Discover how B&B-AGEMA are using CFD to design combustors, optimize monitoring equipment, and gain understanding into hydrogen-powered gas turbines.

Energy generation is changing

The world is transitioning to a clean energy future, based on renewable resources such as wind, solar, and hydro. As it makes this change, we still depend on the flexibility of gas turbines for much of our power needs. Turbine-generated power provides the buffer between “base-load” (mainly from coal or nuclear), and inherently intermittent renewable power. Put simply, gas turbines are what keeps the lights on when the sun isn’t shining and the wind isn’t blowing. 

The vast majority of the world’s power-generating gas turbines are fueled by natural gas, which is principally the hydrocarbon methane. The industry has worked hard to minimize the harmful emissions from gas turbines. Modern turbines generate 50 to 60% less CO2 per MWh of electricity than a brand new coal-fired power station. However, if we are to avoid a climate emergency, “lower carbon” will not be good enough: we need to turn to zero-carbon energy sources. 

The good news is that there is no inherent reason why gas turbines have to burn fossil fuel hydrocarbons. Gas turbines are naturally “fuel flexible”, so attention is increasingly turning towards so-called synthetic fuels such as hydrogen (H) and ammonia (NH3). These fuels contain no carbon, and therefore do not emit any CO2 during the combustion process.

» **Dataset excerpt**:
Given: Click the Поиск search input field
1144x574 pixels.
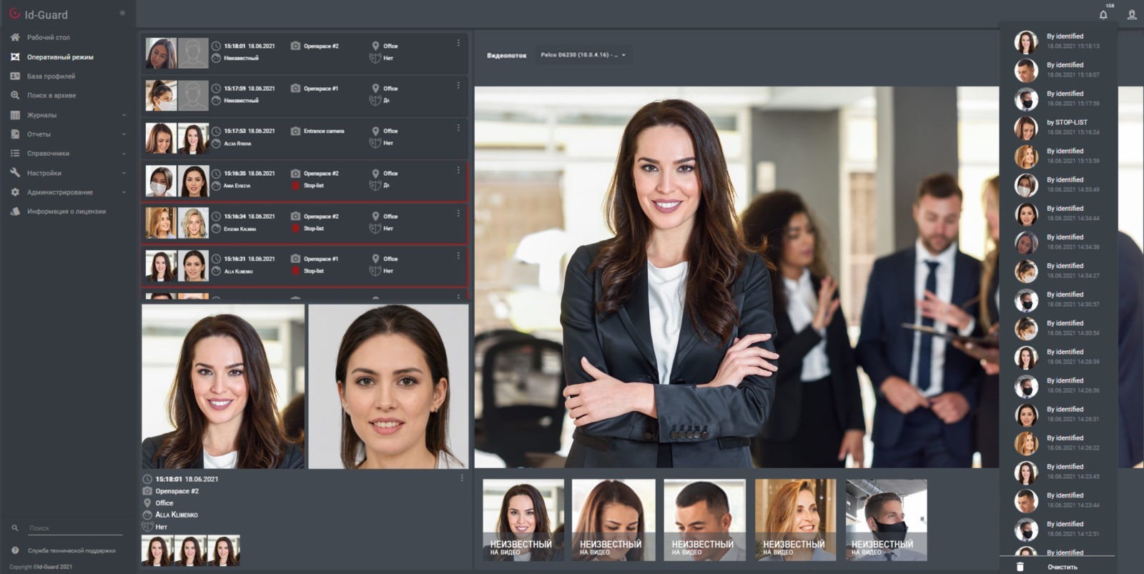Looking at the screenshot, I should pyautogui.click(x=75, y=528).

» **What to work on**: Please reproduce the passage on gas turbines and zero-carbon fuels above in full, word for word.

» **Reply**:
Discover how B&B-AGEMA are using CFD to design combustors, optimize monitoring equipment, and gain understanding into hydrogen-powered gas turbines.

Energy generation is changing

The world is transitioning to a clean energy future, based on renewable resources such as wind, solar, and hydro. As it makes this change, we still depend on the flexibility of gas turbines for much of our power needs. Turbine-generated power provides the buffer between “base-load” (mainly from coal or nuclear), and inherently intermittent renewable power. Put simply, gas turbines are what keeps the lights on when the sun isn’t shining and the wind isn’t blowing. 

The vast majority of the world’s power-generating gas turbines are fueled by natural gas, which is principally the hydrocarbon methane. The industry has worked hard to minimize the harmful emissions from gas turbines. Modern turbines generate 50 to 60% less CO2 per MWh of electricity than a brand new coal-fired power station. However, if we are to avoid a climate emergency, “lower carbon” will not be good enough: we need to turn to zero-carbon energy sources. 

The good news is that there is no inherent reason why gas turbines have to burn fossil fuel hydrocarbons. Gas turbines are naturally “fuel flexible”, so attention is increasingly turning towards so-called synthetic fuels such as hydrogen (H) and ammonia (NH3). These fuels contain no carbon, and therefore do not emit any CO2 during the combustion process.